Check out my other posts:
How to Gather Data from EIA API
Creating a Python Dashboard using Dash
Import Data to Python Using BLS Open Data API
Now, let start on getting the publicly available data from the US Bureau of Labor Statistics. The API has two versions, version 1 and version 2. Version 1 API can be used without registering for an API, but it has more limitations.
I have decided to utilize the version 2 of the BLS API primarily because it provides greater flexibility in terms of functionality. The version 1 API of the BLS API imposes a limitation of only 25 queries per day, which is insufficient for my project requirements. Given that I may need to extensively test various features that involve requesting data through the API, the 25 API request per day would be used up very quickly.

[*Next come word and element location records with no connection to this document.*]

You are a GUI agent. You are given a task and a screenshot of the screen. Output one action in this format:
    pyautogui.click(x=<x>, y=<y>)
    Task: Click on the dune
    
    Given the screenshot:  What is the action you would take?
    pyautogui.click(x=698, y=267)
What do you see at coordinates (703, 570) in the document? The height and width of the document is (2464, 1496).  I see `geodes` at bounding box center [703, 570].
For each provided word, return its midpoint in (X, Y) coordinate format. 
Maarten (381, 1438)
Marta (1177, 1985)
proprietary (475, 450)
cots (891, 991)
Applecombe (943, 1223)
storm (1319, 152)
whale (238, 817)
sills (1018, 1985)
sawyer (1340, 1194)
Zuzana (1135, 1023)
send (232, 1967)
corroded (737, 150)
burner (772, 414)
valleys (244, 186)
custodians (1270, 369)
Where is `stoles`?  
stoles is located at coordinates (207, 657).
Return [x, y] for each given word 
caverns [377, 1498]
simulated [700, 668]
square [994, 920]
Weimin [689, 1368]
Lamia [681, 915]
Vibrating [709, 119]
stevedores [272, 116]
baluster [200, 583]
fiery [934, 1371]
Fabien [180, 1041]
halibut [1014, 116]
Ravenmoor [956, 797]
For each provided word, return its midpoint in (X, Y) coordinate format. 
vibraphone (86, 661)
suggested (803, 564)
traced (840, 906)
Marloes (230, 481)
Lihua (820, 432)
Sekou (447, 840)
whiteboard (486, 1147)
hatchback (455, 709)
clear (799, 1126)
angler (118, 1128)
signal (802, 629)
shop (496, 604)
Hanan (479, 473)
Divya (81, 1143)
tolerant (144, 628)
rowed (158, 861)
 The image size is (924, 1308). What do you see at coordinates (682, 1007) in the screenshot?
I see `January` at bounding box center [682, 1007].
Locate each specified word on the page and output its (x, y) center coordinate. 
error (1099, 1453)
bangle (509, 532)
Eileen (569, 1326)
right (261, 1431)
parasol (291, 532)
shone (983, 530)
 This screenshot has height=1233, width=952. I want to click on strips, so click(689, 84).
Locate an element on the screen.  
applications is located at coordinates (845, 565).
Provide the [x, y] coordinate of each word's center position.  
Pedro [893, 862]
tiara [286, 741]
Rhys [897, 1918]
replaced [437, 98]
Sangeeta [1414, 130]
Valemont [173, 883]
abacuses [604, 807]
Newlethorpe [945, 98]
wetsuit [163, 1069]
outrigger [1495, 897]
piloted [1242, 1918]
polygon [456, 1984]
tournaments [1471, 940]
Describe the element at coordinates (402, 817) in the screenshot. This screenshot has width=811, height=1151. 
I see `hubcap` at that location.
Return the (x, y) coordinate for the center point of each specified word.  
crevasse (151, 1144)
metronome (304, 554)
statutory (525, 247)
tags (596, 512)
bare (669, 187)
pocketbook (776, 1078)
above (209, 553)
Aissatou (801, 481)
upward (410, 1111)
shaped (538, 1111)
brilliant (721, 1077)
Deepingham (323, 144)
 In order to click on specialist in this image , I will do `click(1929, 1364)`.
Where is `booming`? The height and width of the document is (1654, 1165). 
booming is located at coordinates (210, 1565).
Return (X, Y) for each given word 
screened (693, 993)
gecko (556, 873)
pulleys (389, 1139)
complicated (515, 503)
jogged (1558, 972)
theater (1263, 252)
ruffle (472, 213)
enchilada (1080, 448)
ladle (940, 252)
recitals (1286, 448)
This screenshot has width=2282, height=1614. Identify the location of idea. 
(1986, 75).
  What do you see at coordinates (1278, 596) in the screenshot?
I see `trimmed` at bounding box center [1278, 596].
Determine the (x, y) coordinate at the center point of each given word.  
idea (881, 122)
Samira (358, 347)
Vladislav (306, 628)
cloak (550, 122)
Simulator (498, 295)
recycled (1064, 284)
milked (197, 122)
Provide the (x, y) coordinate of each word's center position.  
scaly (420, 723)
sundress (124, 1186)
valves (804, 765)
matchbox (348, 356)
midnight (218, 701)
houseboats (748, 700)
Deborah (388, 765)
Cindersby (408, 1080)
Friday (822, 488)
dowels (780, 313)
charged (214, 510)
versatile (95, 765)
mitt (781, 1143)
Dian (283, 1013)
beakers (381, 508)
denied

Version 1 API | Version 2 API |
---|---|
Query up to 10 years of data at a time | Query up to 20 years of data at a time |
Query up to 25 series per request | Query up to 50 series at a time |
Maximum of 25 queries per day | Maximum of 500 queries per day |
Does not requires an API key | Requires an API key |
Configs for the BLS API
To start off, I have to put in some settings for the BLS API. The Series ID can be found in the Data Viewer in the BLS website, and there will be a Series ID for each Series.
config.py
# Setting for the BLS API
from datetime import datetime
# Settings for global variables
start_year = datetime.now().year - 19
end_year = datetime.now().year
bls_series = ['APU0000708111', 'APU000072610', 'APU0000709112', 'APU0000702111', 'APU0000704111', 'APU0000FF1101',
'APU0000706111', 'APU0000711211', 'APU0000701312', 'APU0000717311', 'APU0000703111', 'APU0000702421',
'APU0000711311', 'APU0000712311', 'CUUR0000SA0']
bls_series_name = ['eggs', 'electricity', 'milk', 'bread', 'bacon', 'chicken_breast', 'chicken_whole', 'bananas',
'rice', 'coffee', 'ground_chuck', 'cookies', 'oranges', 'tomatoes', 'cpi_values']
url_bls = 'https://api.bls.gov/publicAPI/v2/timeseries/data/'
I am using the datetime libraries to help me keep track of the current year. Since the BLS open data API only supports up to 20 years of data per query.
- start_year: Current year – 19 years
- end_year: Current year
- bls_series: Contains all the series that I want to query
- bls_series_name: Name of the datasets that is used as column name for a Pandas DataFrame
- url_bls: URL that is used in the API request
Extracting data using BLS API
In the __init__ function, it pulls the setting in the config.py we had setup earlier. This is to let our Updater class know where and what kind of data we want to fetch.
The response data from the request have the following data structure.

Helper Functions
In the output, Result is a list of dictionaries containing all series we are requesting through the API. In each series in the dictionaries, there is a key called data. This key is a list of dictionaries containing a record for a specific series.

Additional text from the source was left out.